By Caroline Baum
It was December 2007, the month the U.S. economy fell into a recession that was to last 18 months. The residential real estate market, two years past its prime, was starting to fray. The yield curve, the leadingest of the leading indicators, had been inverted for 1.5 years, warning of recession. Yet at the Federal Reserve, recession wasn't even in the forecast, according to transcripts of the 2007 meetings released today.
Hindsight is 20/20, the saying goes, but when those who missed the early warning signs are still calling the shots, the forecasts merit another look.
At the Dec. 11 meeting, Federal Reserve Board Chief Economist David Stockton presented the staff outlook. Two passages capture the essence:
The fallout from the slump in the housing sector, the ongoing turbulence in financial markets, and elevated energy prices result in subpar growth over the next several quarters. With some further easing of monetary policy, a leveling-off of oil prices, and a gradual improvement of financial conditions, growth picks back up toward potential in 2009.

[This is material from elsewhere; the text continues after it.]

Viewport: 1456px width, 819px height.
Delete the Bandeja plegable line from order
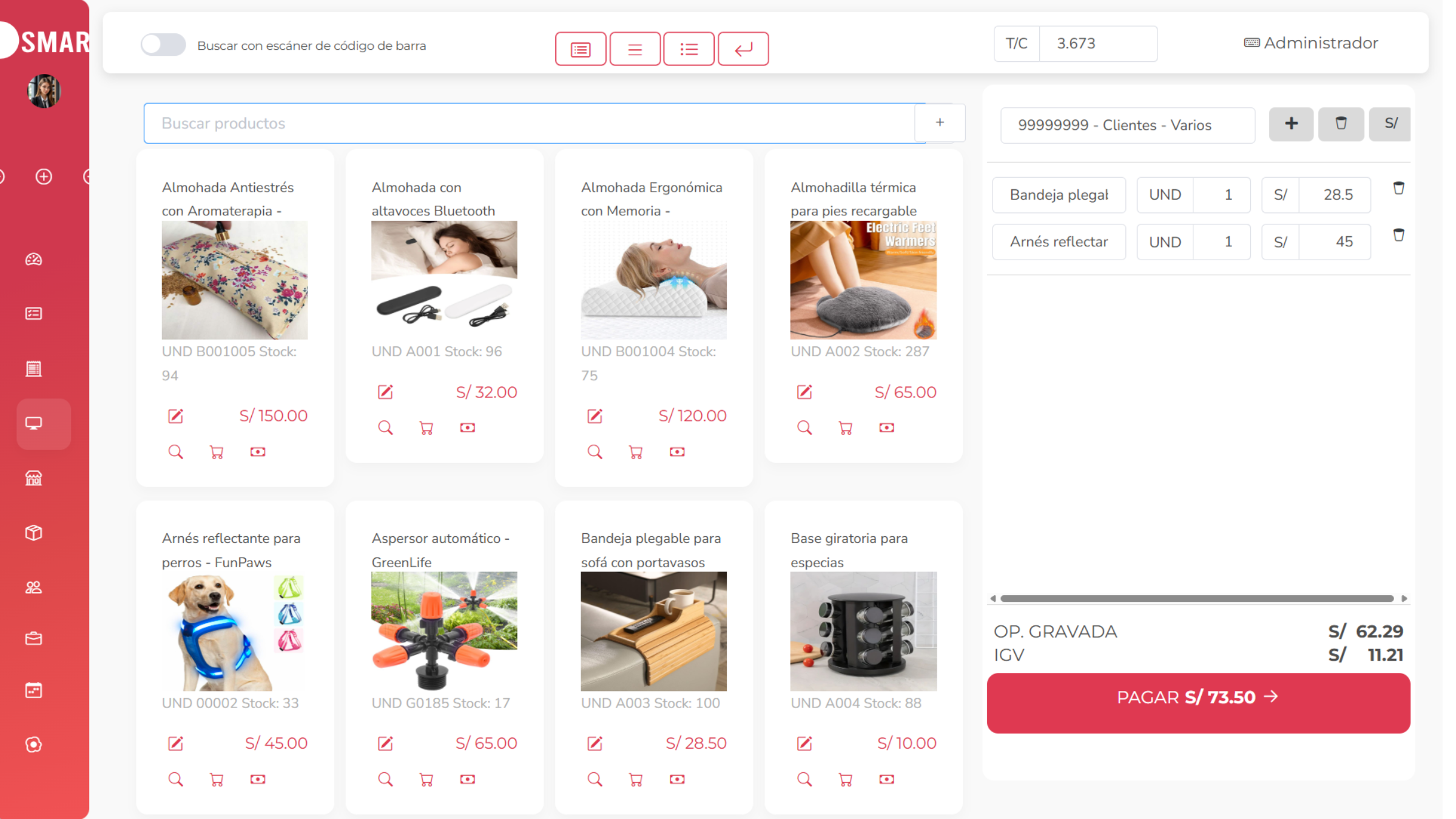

Overall, our forecast could admittedly be read as still painting a pretty benign picture: Despite all the financial turmoil, the economy avoids recession.
Fed Governor Kevin Warsh, probably the most market-savvy member of the committee, took comfort in the upbeat reading from surveys of business leaders. "Most of these CEOs, who are not great at calling inflection points, still think that their business is okay," Warsh said.
However, members agreed that economic risks were increasing, given rising home defaults and foreclosures and turmoil in financial markets.
Both business leaders and policy makers were wrong. Very wrong. It turns out the Fed's econometric forecasting models failed to account for the way in which toxic subprime loans were transmitted through the financial system. Supposedly an upgrade is underway.
Let's hope the update is complete before it's time for the Fed to unwind its huge balance sheet and restore overnight rates to a more normal level. Policy makers will need all the help they can get.